I am currently re-reading one of my favorite books of all time,”Mere Christianity” by C.S. Lewis (Clive Staples Lewis 1898- 1963). While most people might have read it already, I take it some haven’t, ergo my willing to share some of it’s valuable information.

But first a small bio: Published in 1952, this book was based on a series of broadcasts by radio during WWII meant for soldiers at war. Lewis’ talks were basically set out to explain the belief that was (and still is) common to all Christians. He provides an opportunity for believers & non believers to hear a rational & enticing case for the Christian faith, viewed from a moral & intellectual perspective. The book is a bit dated but it’s information holds fresh & true today. His thought-provoking views on the Christian faith turned into this brilliant yet simple masterpiece. An excerpt of this book:

“(this book) asks us to recognize that the great religious struggle is not fought on a spectacular battleground, but within the ordinary human heart, when every morning we awake and feel the pressures of the day crowding in on us, and we must decide what sort of immortals we wish to be”- Kathleen Norris (forward)

I wish to share what I consider the most important topics of this book, by addressing them in random sections. I shall write some excerpts textually (they are pretty much self-explanatory so there is no need to rephrase them) with a bit of my personal take.

The Great Sin

“There is one vice of which no man in the world is free; which everyone in the world loathes when he sees it in someone else; and of which hardly any people ever imagine that they are guilty themselves. I have very seldom met anyone, who showed the slightest mercy to it in others. There is no fault which makes a man more unpopular, and no fault we are more unconscious of in ourselves. And the more we have it ourselves, the more we dislike it in others. The vice I am talking of is pride.” (pg. 121)

– Pride as in self-conceit not pride in somebody else’s achievements. –

“If you want to find out how proud you are the easiest way is to ask yourself, ‘How much do I dislike it when other people snub me, or refuse to take any notice of me, or shove their oar in, or patronise me, or show off?’ – The worse you feel, the more pride you are holding in.- The point is that each person’s pride is in competition with everybody else’s pride. It is because I wanted to be the big noise at the party that I’m so annoyed at someone else being the big noise.” (pg. 122)
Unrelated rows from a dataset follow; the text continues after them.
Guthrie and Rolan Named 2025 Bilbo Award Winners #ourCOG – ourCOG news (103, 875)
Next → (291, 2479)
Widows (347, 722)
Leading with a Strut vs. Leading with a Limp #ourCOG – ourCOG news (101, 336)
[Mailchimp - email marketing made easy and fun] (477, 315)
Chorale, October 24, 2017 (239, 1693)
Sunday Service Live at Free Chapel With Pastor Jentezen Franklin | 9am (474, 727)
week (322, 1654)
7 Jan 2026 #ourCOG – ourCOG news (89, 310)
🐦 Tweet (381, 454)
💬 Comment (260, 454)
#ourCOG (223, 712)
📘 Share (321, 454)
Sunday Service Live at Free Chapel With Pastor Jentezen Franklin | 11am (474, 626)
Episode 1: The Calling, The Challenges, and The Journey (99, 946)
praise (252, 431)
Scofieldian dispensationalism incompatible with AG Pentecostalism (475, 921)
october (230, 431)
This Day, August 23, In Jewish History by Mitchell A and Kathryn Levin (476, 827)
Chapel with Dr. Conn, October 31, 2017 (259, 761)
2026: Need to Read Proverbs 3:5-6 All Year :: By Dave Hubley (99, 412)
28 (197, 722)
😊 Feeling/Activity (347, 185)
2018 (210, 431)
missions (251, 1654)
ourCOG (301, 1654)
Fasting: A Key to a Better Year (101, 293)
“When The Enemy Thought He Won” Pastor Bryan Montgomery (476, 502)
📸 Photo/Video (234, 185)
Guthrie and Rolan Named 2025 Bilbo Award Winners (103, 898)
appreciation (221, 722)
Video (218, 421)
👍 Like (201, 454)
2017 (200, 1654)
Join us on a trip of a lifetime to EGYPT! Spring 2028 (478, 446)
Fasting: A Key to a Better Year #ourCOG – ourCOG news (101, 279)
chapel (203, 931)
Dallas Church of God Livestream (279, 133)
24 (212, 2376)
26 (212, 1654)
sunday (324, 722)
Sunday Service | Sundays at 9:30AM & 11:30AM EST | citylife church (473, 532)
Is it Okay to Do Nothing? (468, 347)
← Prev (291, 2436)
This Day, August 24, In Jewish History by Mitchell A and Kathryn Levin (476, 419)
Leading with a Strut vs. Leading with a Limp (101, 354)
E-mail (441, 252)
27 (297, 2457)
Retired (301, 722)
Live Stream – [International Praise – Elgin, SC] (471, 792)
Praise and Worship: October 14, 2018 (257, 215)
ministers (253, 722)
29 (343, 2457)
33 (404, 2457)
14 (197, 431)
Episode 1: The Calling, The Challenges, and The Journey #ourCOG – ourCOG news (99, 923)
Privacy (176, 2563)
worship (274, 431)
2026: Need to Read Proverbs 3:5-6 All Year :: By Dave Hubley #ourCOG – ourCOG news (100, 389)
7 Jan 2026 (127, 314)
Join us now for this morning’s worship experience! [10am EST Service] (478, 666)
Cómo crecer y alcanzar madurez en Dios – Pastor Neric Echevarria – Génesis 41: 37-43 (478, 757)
“Pride gets no pleasure out of having something, only out of having more of it than the next man. We say that people are proud of being rich, or clever, or good-looking, but they are not. They are proud of being richer, or cleverer, or better-looking than others. If every one else became equally rich, or clever, or good-looking there would be nothing to be proud about. It is the comparison that makes you proud – the pleasure of being above the rest.- Once the element of comparison is gone, pride has gone.” (pg. 122)

“…God opposes the proud but gives grace to the humble.”- 1Peter 5:5

“In God you come up against something which is in every respect immeasurably superior to yourself. Unless you know God as that, you do not know God at all. As long as you are proud you cannot know God. A proud man is always looking down on things and people. And, of course, as long as you are looking down, you cannot see something that is above you.” (pg. 124)
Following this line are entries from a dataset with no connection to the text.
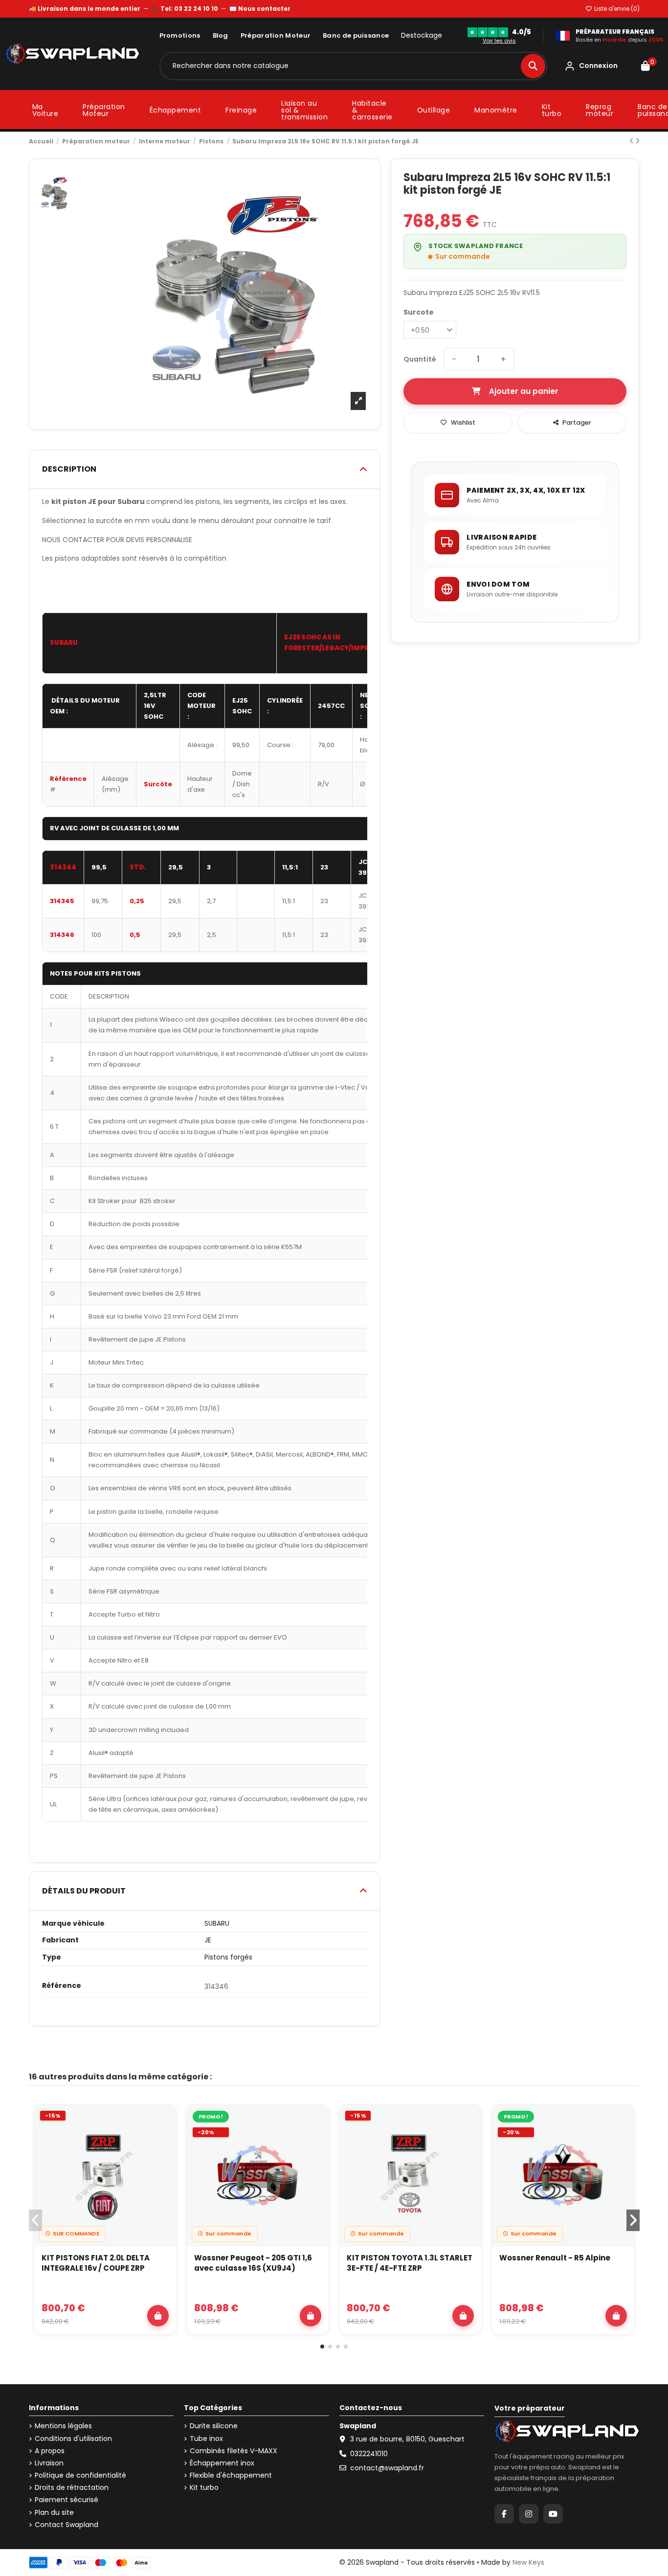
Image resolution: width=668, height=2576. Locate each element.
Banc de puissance (356, 35)
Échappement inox (222, 2463)
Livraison (49, 2463)
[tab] (205, 469)
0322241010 (369, 2454)
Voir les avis (499, 41)
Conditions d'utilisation (73, 2438)
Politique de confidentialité (80, 2475)
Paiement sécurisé (66, 2500)
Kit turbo (204, 2487)
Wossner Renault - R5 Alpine (554, 2258)
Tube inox (206, 2438)
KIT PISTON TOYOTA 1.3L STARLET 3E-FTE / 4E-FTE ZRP (409, 2263)
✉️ (259, 8)
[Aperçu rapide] (163, 2144)
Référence (61, 1985)
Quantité (419, 359)
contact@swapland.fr (387, 2468)
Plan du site (54, 2512)
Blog (220, 35)
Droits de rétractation (72, 2487)
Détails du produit (84, 1890)
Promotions (179, 35)
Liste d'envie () (616, 8)
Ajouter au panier (523, 391)
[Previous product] (632, 141)
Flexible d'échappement (231, 2475)
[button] (322, 2346)
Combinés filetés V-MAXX (233, 2451)
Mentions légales (63, 2426)
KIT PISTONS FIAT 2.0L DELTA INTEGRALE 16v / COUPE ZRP (96, 2263)
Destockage (421, 35)
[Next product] (637, 141)
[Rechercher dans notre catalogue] (533, 66)
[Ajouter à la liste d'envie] (163, 2121)
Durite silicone (214, 2426)
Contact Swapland (66, 2525)
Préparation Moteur (276, 35)
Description (69, 469)
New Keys (528, 2562)
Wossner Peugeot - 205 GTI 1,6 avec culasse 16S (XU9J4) (253, 2263)
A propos (50, 2451)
– Proud people only feel comfortable among those to which they feel superior.-

“The vain person wants praise, applause, admiration, too much and is always angling for it. (Vanity) is a fault, but a child-like one. It shows that you are not completely contented with your own admiration. The real black, diabolical pride, comes when you look down on others so much that you do not care what they think of you. Of course, it is very right, and often our duty, not to care what people think of us, if we do so for the right reason – because we care so incomparably more what God thinks.- But the proud man has a different reason for not caring. He says: ‘Why should I care for the applause of that rabble as if their opinion were worth anything?’ (pg. 126)

“Humility is not thinking less of yourself, but thinking of yourself less”- C.S Lewis

“If you get into any kind of touch with God you will, in fact, be humble – delightedly humble, feeling the infinite relief of having for once got rid of all silly nonsense about your own pride which has made you restless and unhappy all your life.- He is trying to make you humble in order to make this moment possible. I wish I had got a bit further with humility myself, if I had, I could probably tell you more about the relief and comfort of getting rid of the false-self with all its ‘Look at me’ and all its posing and posturing.” (pg.128)

“If anyone would like to acquire humility, I can, I think tell him the first step: To realise that one is proud. If you think you are not conceited, it means you are very conceited indeed.” (pg. 128)

“…we shall not be well so long as we love and admire anything more than we love and admire God”- CS Lewis

By all means feel free to disagree. Lewis’ talks are not written in stone. They are, in fact, his points of view regarding God, Christianity, people, relationships amongst ourselves, God & others. I happen to agree with most of his ideas, hence my sharing it.